The article is based on data drawn from the Million Women Study, the largest study of its kind in the world.

British women aged 50 and older who went for breast cancer screening between 1996 and 2001 were invited to enrol in the study. Those who agreed were asked to provide information about their lifestyle - for instance, how much exercise they got and how much alcohol they drank - and whether they took hormone replacement therapy.

The study is meant to answer a number of questions about the possible impact of HRT use on breast and ovarian cancer rates.

For the purpose of this particular analysis, study researchers compared ovarian cancer rates and deaths among three groups of women: those currently taking HRT, women who had taken it but had stopped, and those who had never taken the hormone therapy.

They found that on average, current HRT users were 20 per cent more likely to develop ovarian cancer and die from it than women who never used hormone therapy. Put another way, for every 1,000 women using HRT, 2.6 would develop ovarian cancer over five years, compared to 2.2 per 1,000 women who never used it.

Women who had taken HRT but stopped were at no greater risk of developing ovarian cancer or dying from it than women who'd never taken it - a perplexing finding that Beral admitted she could not explain.

In total, the study estimated that HRT use had resulted in 1,300 additional cases of ovarian cancer in Britain since 1991 and 1,000 additional deaths in that time period.

HRT use in many countries dropped off dramatically after the 2002 report from the Women's Health Initiative. In Canada, prescription data amassed by IMS Health show that the number of prescriptions filled annually dropped from 12.6 million in 2001 to 5.5 million in 2006. The numbers declined in each year of that period.
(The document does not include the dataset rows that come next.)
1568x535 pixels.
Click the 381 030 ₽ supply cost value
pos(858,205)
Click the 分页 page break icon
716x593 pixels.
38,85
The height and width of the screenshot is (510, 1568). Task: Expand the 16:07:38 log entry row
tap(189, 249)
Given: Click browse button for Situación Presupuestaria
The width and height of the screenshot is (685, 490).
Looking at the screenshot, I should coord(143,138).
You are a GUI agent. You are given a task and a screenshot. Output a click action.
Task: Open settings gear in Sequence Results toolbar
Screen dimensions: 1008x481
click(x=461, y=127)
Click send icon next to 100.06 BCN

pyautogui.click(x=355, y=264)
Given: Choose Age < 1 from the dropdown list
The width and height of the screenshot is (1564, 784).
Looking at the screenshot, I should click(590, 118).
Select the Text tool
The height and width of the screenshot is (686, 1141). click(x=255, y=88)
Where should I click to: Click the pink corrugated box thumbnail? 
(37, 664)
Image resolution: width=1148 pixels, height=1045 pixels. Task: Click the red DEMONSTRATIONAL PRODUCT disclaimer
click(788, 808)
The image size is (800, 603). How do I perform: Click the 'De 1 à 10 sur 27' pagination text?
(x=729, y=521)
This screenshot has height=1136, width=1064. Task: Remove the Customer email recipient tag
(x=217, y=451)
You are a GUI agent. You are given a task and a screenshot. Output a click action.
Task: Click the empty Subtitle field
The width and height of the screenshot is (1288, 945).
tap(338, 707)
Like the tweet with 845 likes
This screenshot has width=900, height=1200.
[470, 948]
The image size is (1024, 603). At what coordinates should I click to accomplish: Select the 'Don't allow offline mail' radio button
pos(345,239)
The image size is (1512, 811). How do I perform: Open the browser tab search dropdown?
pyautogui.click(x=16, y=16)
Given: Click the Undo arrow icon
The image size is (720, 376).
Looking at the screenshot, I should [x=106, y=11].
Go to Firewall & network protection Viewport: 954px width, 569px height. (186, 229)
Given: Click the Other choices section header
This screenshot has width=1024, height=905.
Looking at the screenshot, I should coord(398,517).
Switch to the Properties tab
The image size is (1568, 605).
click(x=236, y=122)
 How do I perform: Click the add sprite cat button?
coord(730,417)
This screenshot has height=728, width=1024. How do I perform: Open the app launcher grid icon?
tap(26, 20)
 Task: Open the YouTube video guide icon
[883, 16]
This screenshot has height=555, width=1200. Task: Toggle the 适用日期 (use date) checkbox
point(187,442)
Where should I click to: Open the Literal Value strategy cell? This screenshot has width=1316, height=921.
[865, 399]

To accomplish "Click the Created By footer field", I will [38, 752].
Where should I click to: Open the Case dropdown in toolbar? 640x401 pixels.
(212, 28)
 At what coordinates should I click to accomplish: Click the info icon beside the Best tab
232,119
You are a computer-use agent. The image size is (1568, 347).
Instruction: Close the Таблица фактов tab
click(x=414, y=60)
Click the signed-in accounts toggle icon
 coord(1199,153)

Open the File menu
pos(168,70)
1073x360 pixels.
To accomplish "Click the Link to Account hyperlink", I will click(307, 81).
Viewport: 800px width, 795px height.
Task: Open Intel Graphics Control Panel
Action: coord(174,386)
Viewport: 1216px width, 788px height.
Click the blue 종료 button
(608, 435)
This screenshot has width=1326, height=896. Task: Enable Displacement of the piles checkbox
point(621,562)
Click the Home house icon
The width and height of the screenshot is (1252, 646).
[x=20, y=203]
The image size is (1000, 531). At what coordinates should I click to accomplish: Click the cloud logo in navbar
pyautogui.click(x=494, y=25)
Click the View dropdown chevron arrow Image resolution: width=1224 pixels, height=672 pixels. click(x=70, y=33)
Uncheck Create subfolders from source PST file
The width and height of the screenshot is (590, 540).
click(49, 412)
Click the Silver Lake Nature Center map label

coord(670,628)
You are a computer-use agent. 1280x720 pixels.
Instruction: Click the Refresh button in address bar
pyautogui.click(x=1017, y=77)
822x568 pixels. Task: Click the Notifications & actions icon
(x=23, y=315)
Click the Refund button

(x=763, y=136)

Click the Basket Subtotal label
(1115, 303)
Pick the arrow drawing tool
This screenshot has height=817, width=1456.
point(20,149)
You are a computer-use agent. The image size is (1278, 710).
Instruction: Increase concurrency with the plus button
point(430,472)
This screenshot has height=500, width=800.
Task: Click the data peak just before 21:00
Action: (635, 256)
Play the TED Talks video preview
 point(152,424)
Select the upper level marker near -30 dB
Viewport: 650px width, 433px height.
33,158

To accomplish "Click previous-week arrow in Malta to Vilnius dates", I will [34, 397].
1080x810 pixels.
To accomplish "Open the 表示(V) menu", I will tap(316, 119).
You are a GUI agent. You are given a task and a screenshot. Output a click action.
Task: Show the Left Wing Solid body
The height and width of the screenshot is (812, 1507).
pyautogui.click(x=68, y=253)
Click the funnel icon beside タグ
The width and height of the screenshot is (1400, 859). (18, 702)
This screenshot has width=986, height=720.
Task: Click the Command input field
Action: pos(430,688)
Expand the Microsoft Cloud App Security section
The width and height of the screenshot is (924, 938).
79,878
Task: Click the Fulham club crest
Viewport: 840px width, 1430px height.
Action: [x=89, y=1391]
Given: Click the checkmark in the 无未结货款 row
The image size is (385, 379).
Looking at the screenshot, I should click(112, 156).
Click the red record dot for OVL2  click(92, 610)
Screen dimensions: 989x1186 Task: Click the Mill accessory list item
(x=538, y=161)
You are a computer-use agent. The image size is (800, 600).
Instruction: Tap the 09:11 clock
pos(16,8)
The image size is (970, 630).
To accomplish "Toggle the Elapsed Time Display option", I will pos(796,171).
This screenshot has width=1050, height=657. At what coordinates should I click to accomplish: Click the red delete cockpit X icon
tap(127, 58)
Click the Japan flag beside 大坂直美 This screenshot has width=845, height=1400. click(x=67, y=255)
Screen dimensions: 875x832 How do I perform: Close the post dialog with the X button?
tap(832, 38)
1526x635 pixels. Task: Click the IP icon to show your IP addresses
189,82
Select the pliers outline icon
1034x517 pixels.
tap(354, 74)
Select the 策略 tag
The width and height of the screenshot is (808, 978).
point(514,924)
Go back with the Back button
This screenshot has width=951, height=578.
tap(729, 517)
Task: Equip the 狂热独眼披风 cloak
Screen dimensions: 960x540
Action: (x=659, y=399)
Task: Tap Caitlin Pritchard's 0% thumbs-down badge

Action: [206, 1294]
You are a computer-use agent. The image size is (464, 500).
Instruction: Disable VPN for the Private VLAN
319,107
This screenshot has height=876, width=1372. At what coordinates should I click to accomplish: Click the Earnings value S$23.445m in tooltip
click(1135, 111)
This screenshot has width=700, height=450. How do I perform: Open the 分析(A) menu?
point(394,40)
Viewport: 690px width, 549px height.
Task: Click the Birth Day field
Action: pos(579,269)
The trend suggests researchers ought to start to see a drop in ovarian cancer rates, similar to what American researchers have shown about a decline in breast cancer rates in the U.S., Dr. Steven Narod, a breast and ovarian cancer expert at Toronto's Women's College Research Institute, said in a commentary published in the Lancet.

Researchers from The University of Texas M. D. Anderson Cancer Center reported at a scientific meeting last December that they'd seen a sharp drop off in breast cancer cases that closely echoed the decline in HRT use. The rate of new cases declined 6.7 per cent in 2003 - an extraordinary development.

That preliminary finding was fleshed out in this week's New England Journal article, with the researchers - Dr. Peter Ravdin, a professor of biostatistics and Donald Berry, head of the division of quantitative sciences - reporting that the trend levelled off but remained low in 2004.

That suggests the 2003 decline wasn't merely a blip, or as Ravdin put it in a press release, it was "not a one-year wonder, a short-lived anomaly."

"This kind of study can't prove causality, but the data present a very compelling link between hormone replacement therapy and breast cancer," added Berry.

Further strengthening their argument was the fact that the decline was predominantly seen in what's known as estrogen-receptor(ER)-positive cancer - the type of breast cancer fuelled by estrogen, the major component of HRT. ER-positive cancers declined 14.7 per cent compared to a 1.7 per cent decline in ER-negative cancers.

A similar study looking at what happened to breast cancer rates in Canada after the drop in use of HRT has not yet been conducted.